Reform of social care funding should have been a priority for all governments that have run this country with varying degrees of success over the past 30 years.
Sadly, it has not been. It is an issue that has produced plenty of promises and lots of proposals, but no decisive action to date. Cost, it seems, has frightened off successive administrations from tackling one of the big issues our society faces.
The current government is as guilty as past administrations in its display of dilatoriness on this matter, although, in its defence, it has had bigger problems to contend with.
‘Problems’ that will not go away in a hurry, even if a mass vaccination programme against coronavirus comes on stream in the near future.
If we are lucky, proposals on social care funding reform may be announced by the government in the next few months, although it could well be autumn 2021 before the government reveals its hand.
The sooner the better, especially in light of the bold comments that Boris Johnson made just after becoming prime minister in the summer of last year.
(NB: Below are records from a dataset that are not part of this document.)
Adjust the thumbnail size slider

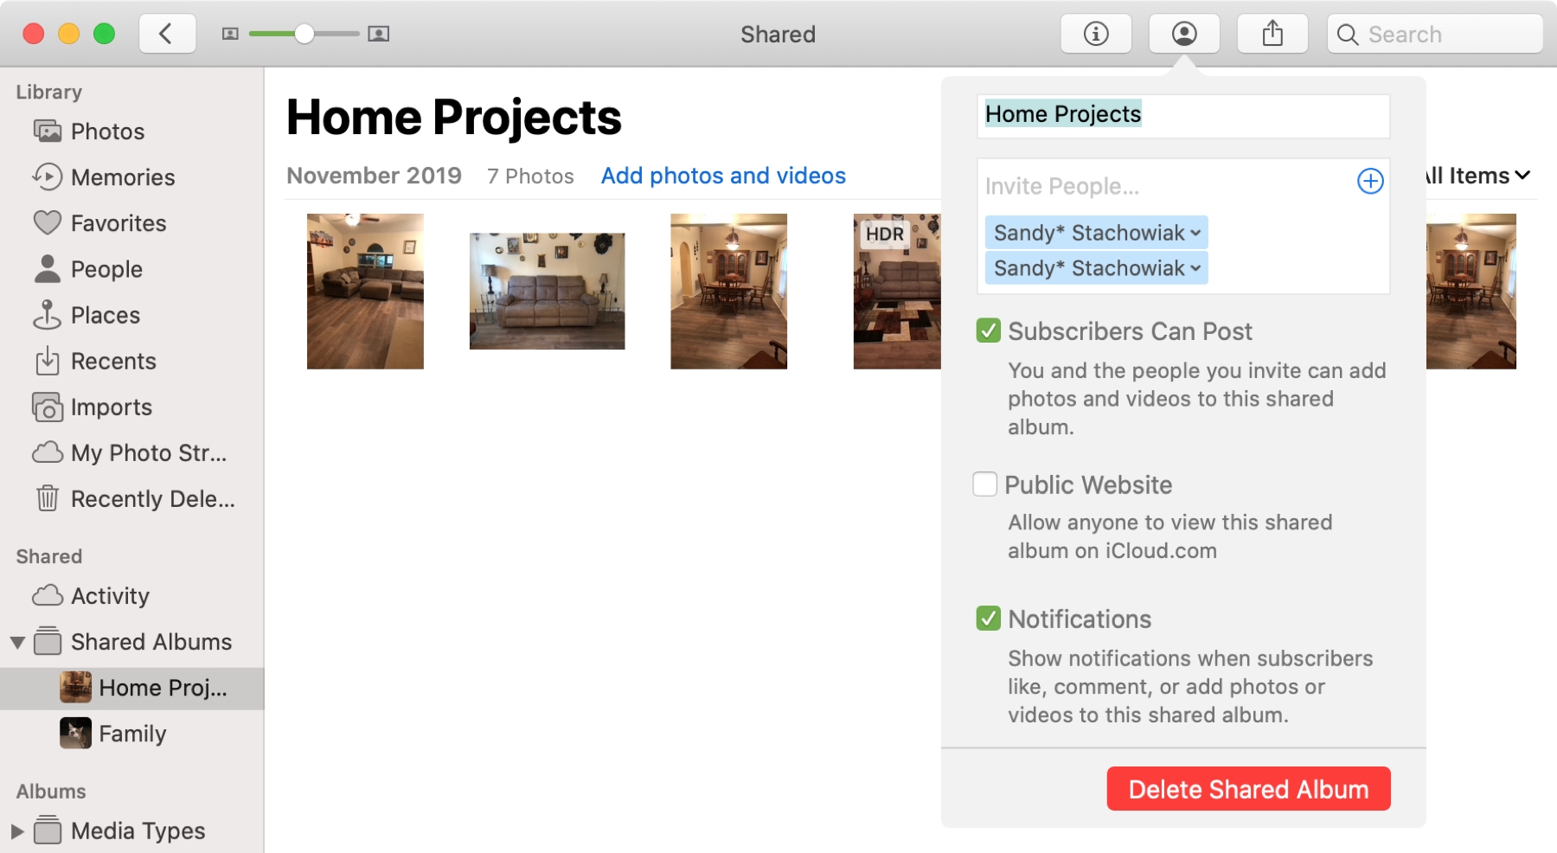[304, 34]
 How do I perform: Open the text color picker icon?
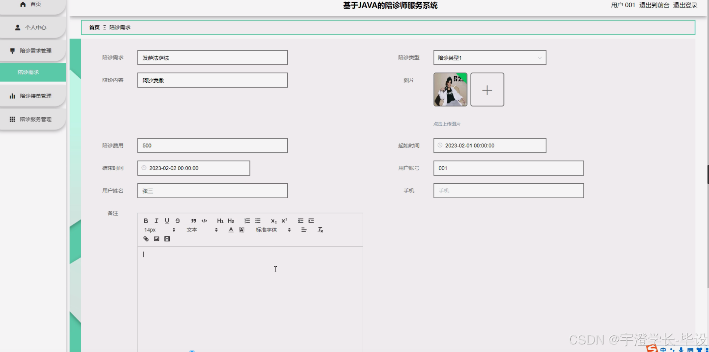pos(231,229)
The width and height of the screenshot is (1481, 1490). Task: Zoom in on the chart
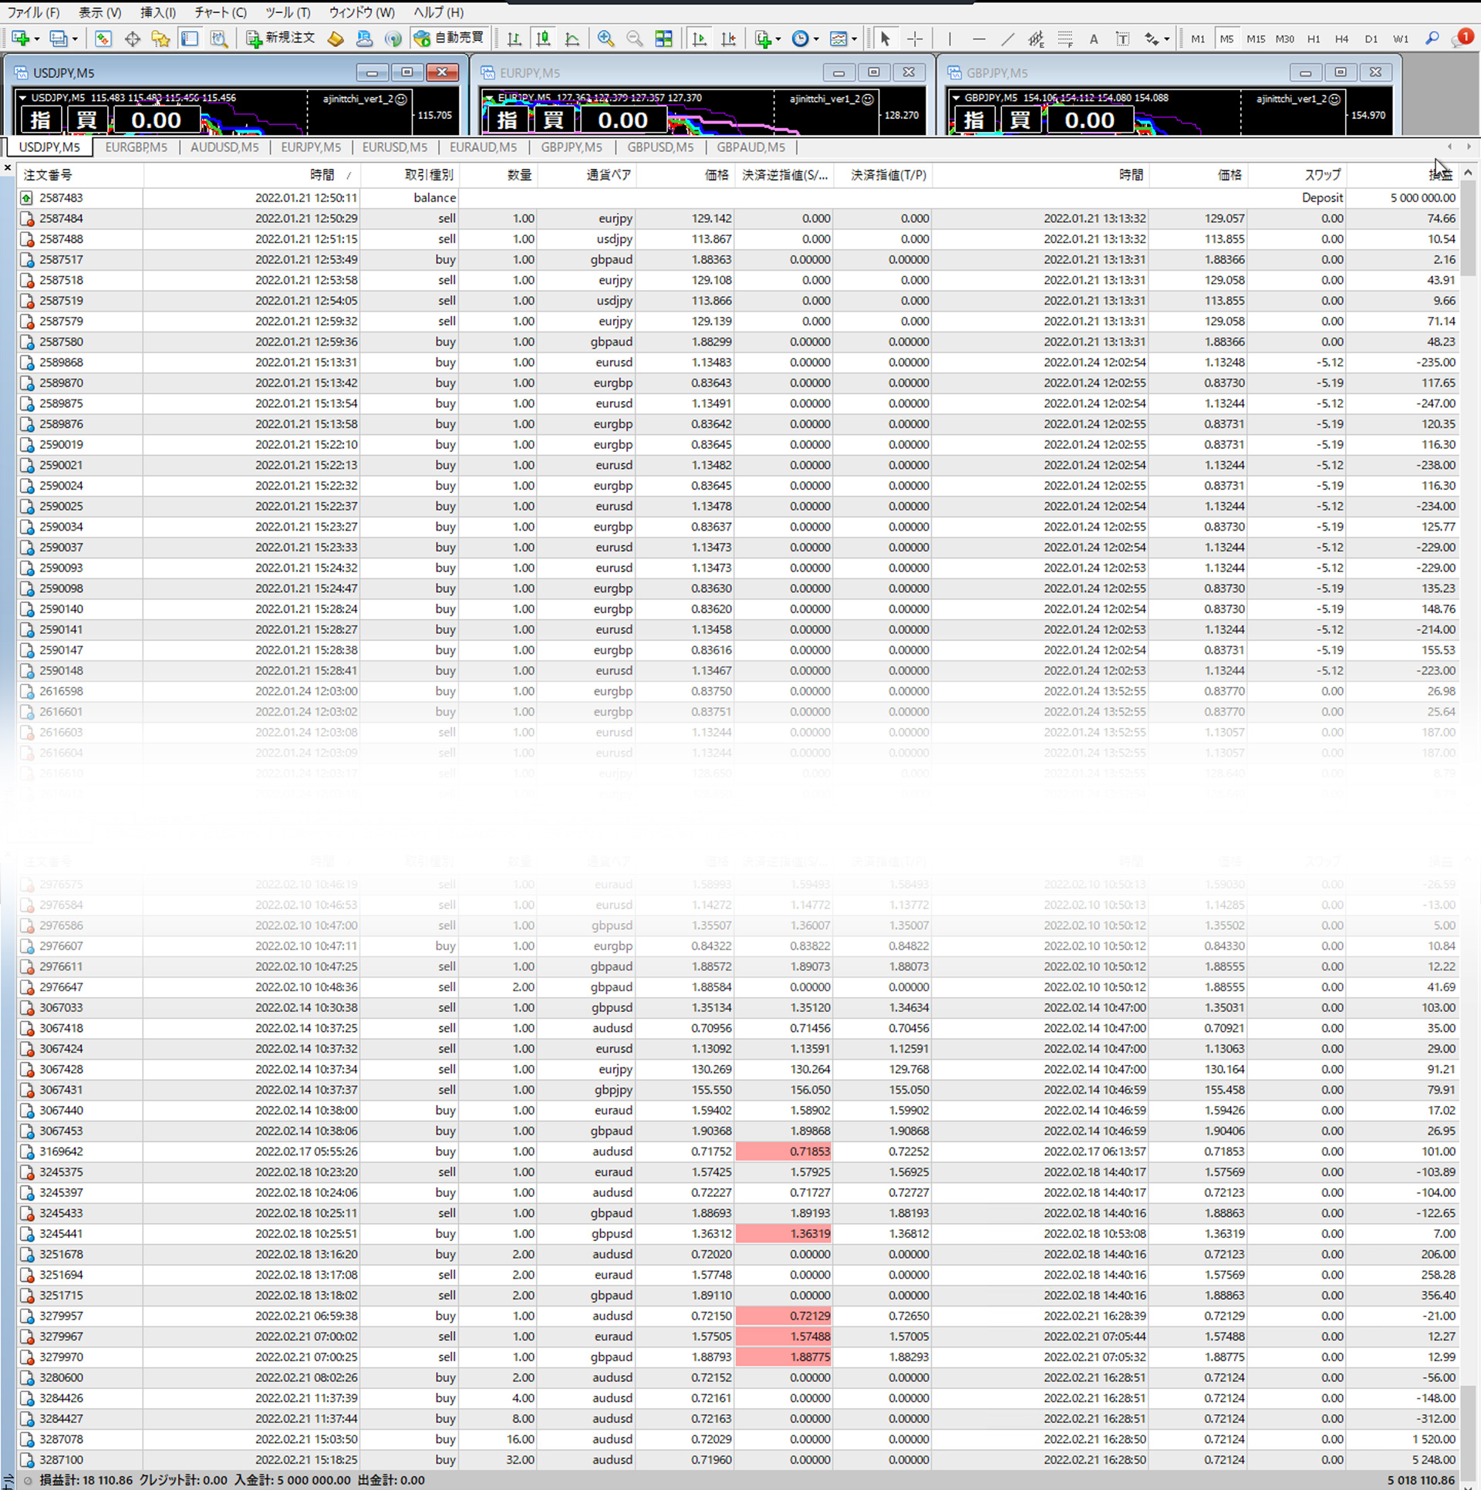click(606, 39)
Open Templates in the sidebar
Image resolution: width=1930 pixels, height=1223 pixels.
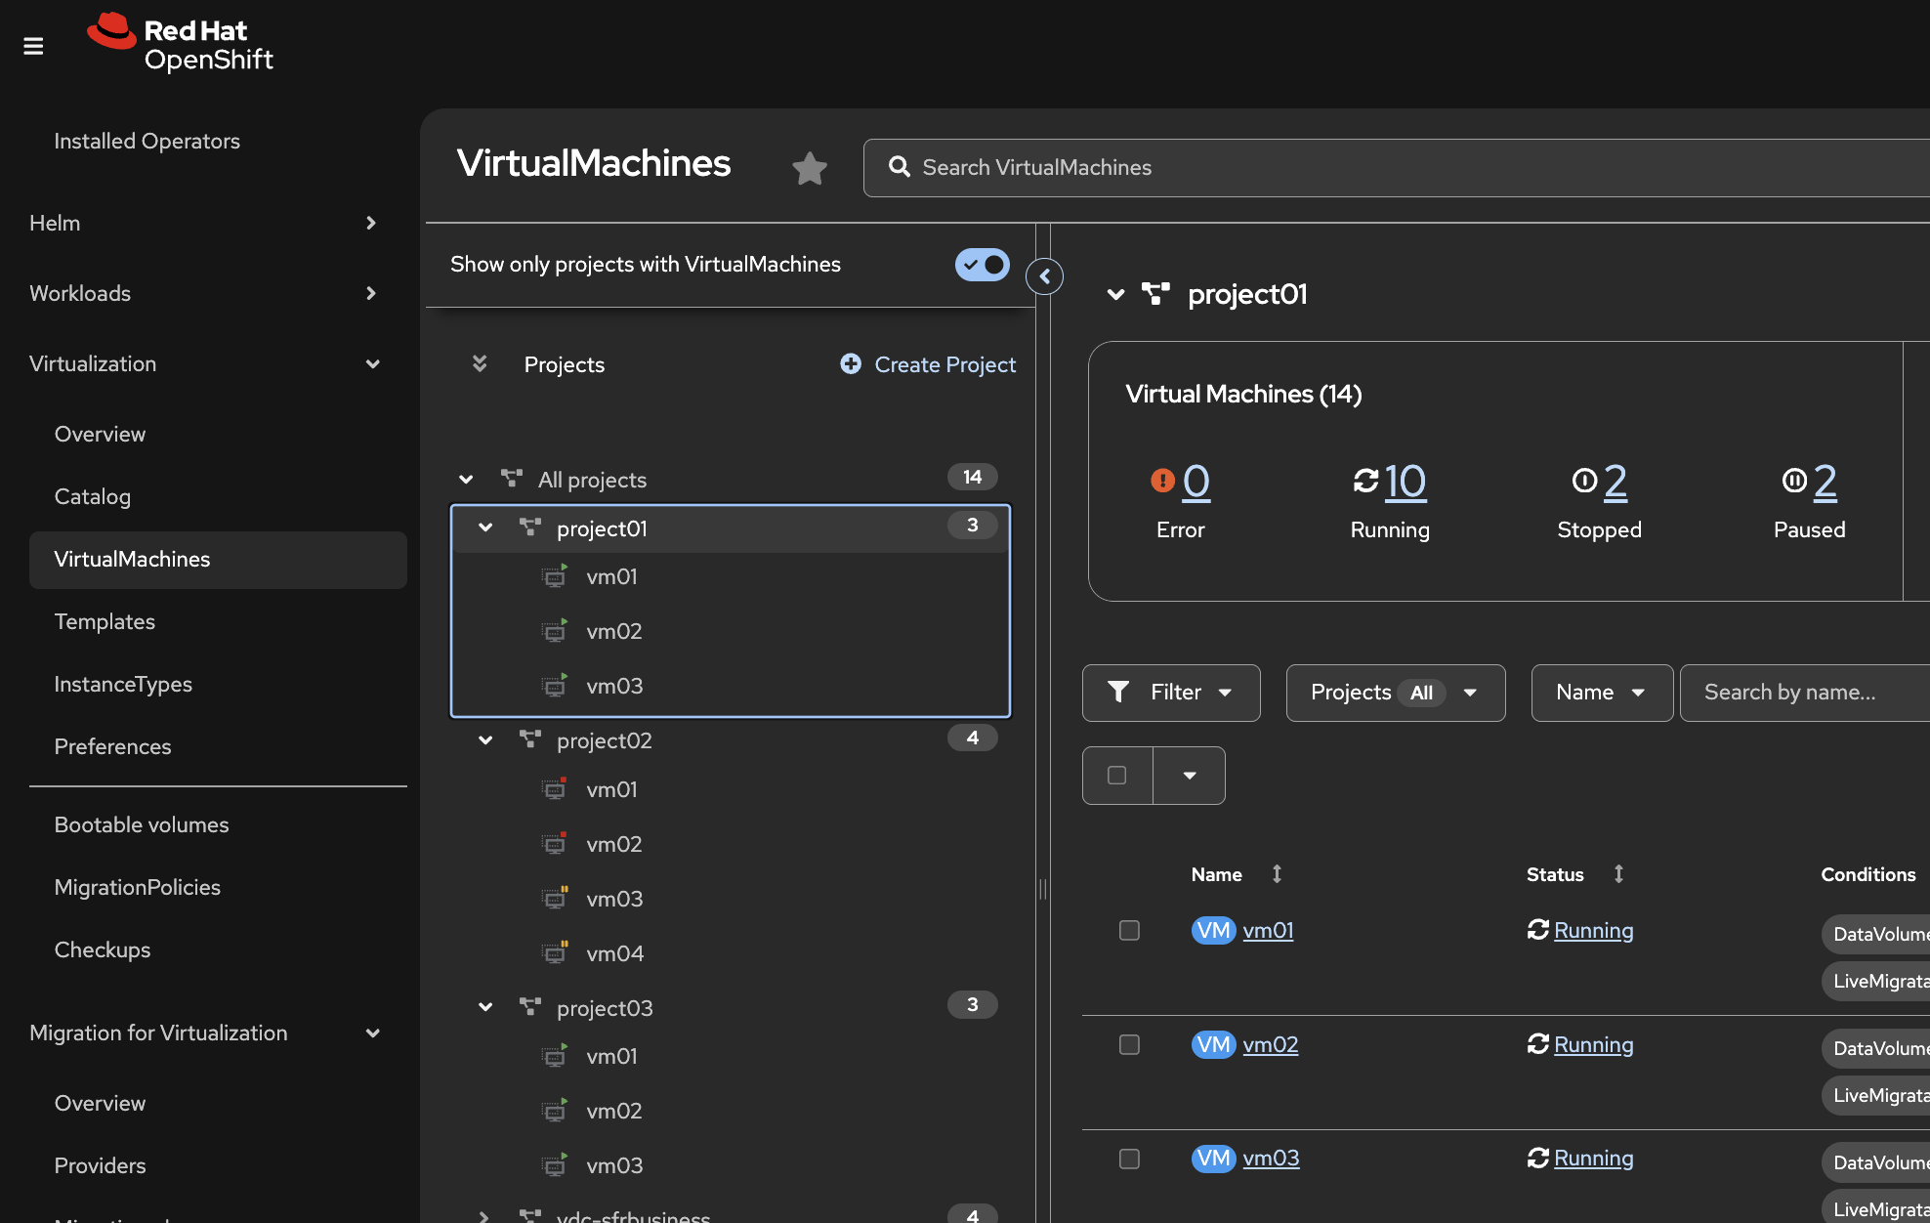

“My job is to protect you or your parents or grandparents from the fear of having to sell your home to pay for the costs of care,” he said. “And so I am announcing now – on the steps of Downing Street – that we will fix the crisis in social care once and for all, and with a clear plan we have prepared to give every older person the dignity and security they deserve.” Well Mr Johnson, we are still waiting for the ‘fix’.
Talking reform
This week, I was a panellist at the virtual Protection Review annual conference, contributing to a debate on the role that the insurance industry could play in any future reform of social care funding.
The industry’s record in this area is not brilliant. Pre-funded care plans, available in the 1990s, are no longer sold because they proved too expensive for both insurers and customers. This means the only insurance option currently available is the immediate care annuity.
Yet it is obvious that insurance should play a key part in any reform of social care funding.
This point was made by three excellent contributors to the debate – a politician (Damian Green, MP for Ashford) and two individuals whose brains are immersed in insurance knowledge (Vitality Life’s Deepak Jobanputra and Gen Re’s Jules Constantinou).
They all came at the issue in different ways. Mr Constantinou looked at the important role insurance has played in long-term care funding in both Germany and Singapore, primarily as a top-up to state provision.
If such a public-private partnership works in these two countries, he argued, there is no reason why it could not work in the UK.